Illinois backup quarterback Chayce Crouch (7) looks to pass the ball during the game against Purdue at Memorial Stadium on Saturday, October 8. The Illini lost 34-31.

By Jacob Diaz, Staff writer

Chayce Crouch has always felt like he was the guy. Even last year when he entered the season as a backup, he knew that he had what it takes to be a leader, on and off the field.

“The role I have been put in is different (from last season),” Crouch said. “Deep down, I always felt like I was the guy. I always had the confidence.”

Crouch doesn’t just bring his leadership to the field though. He demonstrated in his four games last season that he can do a ton of damage when he breaks out of the pocket, rushing for 176 yards in those four games.

In a point in time where mobile quarterbacks are very much the status quo in college games, former Illinois quarterback Wes Lunt was very much the opposite.

The “pro-style” pocket passer led the Illini attack for three seasons, only ever running the ball across the goal line one time. Crouch has already done so three times, despite this being his first season as the starting quarterback.

By taking the reigns of the offense, Crouch ushers in a new style that can give defenses headaches. Head coach Lovie Smith openly admitted on Monday that he, like most defense-first coaches, would prefer to play a quarterback that just stayed in the pocket and distributed the ball.

“Once you bring in that quarterback that can run the football,” Smith said. “That’s a whole different animal.”

Despite that, Smith is excited to see what Crouch can do with his feet.

“We like what he can do throwing the football,” Smith said. “But when that breaks down, we can get production from his legs. As a defensive guy, to have to account for another man, it makes it hard.”

Crouch’s style of play will force defenses into thinking twice before committing all of their men to pass or run coverage, because at any point if Crouch sees open field he is liable to take off towards it. Just his presence on the field should open play up for the players around him.

And while it might seem like a tall task to block for a quarterback who may not stay in the space you make for him, the Illini offensive linemen say that blocking for Crouch actually won’t be much different than blocking for Lunt.

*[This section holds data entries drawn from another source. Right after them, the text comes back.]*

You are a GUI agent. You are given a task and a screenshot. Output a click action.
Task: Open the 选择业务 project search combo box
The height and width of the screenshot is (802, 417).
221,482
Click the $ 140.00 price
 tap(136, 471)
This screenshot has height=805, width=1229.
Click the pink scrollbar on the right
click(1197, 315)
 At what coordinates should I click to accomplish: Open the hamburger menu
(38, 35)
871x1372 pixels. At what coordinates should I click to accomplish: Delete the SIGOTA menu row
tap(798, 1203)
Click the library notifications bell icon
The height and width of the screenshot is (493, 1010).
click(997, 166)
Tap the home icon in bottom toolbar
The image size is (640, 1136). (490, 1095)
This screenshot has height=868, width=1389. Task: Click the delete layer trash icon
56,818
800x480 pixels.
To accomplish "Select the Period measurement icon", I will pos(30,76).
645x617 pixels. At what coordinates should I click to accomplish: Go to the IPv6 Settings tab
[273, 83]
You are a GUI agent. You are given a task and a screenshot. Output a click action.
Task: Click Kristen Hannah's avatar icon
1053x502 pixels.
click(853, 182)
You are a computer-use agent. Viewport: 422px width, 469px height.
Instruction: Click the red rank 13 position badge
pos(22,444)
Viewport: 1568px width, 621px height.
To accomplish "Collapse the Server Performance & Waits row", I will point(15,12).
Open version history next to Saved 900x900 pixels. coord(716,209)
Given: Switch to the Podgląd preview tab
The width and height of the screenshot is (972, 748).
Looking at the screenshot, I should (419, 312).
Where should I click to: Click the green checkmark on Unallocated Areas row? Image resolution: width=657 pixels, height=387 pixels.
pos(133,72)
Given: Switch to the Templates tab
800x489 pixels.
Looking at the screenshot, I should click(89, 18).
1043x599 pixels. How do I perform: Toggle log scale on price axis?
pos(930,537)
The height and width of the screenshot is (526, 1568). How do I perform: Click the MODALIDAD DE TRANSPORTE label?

“At the end of the day, our goal is to keep our bodies between our guy and the quarterback,” senior linemen Christian DiLauro said. “In order to get a sack, they have to go through us.”

Dilauro’s teammate, Gabe Megginson, said a similar statement about blocking for Crouch.

“We know we’re gonna have to hold our ground if he wants that deep ball, and if he scrambles, that’s on him,” Megginson said. “He’ll take care of us, he won’t let a sack happen, so knowing that he’s gonna take care of us motivates us more.”

While many of his teammates and coaches were quick to praise Crouch’s leadership and passion for football, maybe no one is as excited for his arrival as a starter than the person who will be lining up behind him, Kendrick Foster.

“He can throw the deep ball and he can run,” Foster said. “In college football if you have a quarterback who can throw the deep ball and run, it just makes your job as a running back so much easier.”

Foster says that Crouch’s grittiness and personality make him a great leader on the field, and as a dual-threat he will create opportunities for Foster in both the aerial and the ground game. Foster is licking his chops just thinking about it.

“As you can see with Braxton Miller and Ohio State, having a running quarterback really helps the odds of winning,” Foster said. “And I mean him – his leadership, his throwing ability, his legs and his toughness – unmatchable.”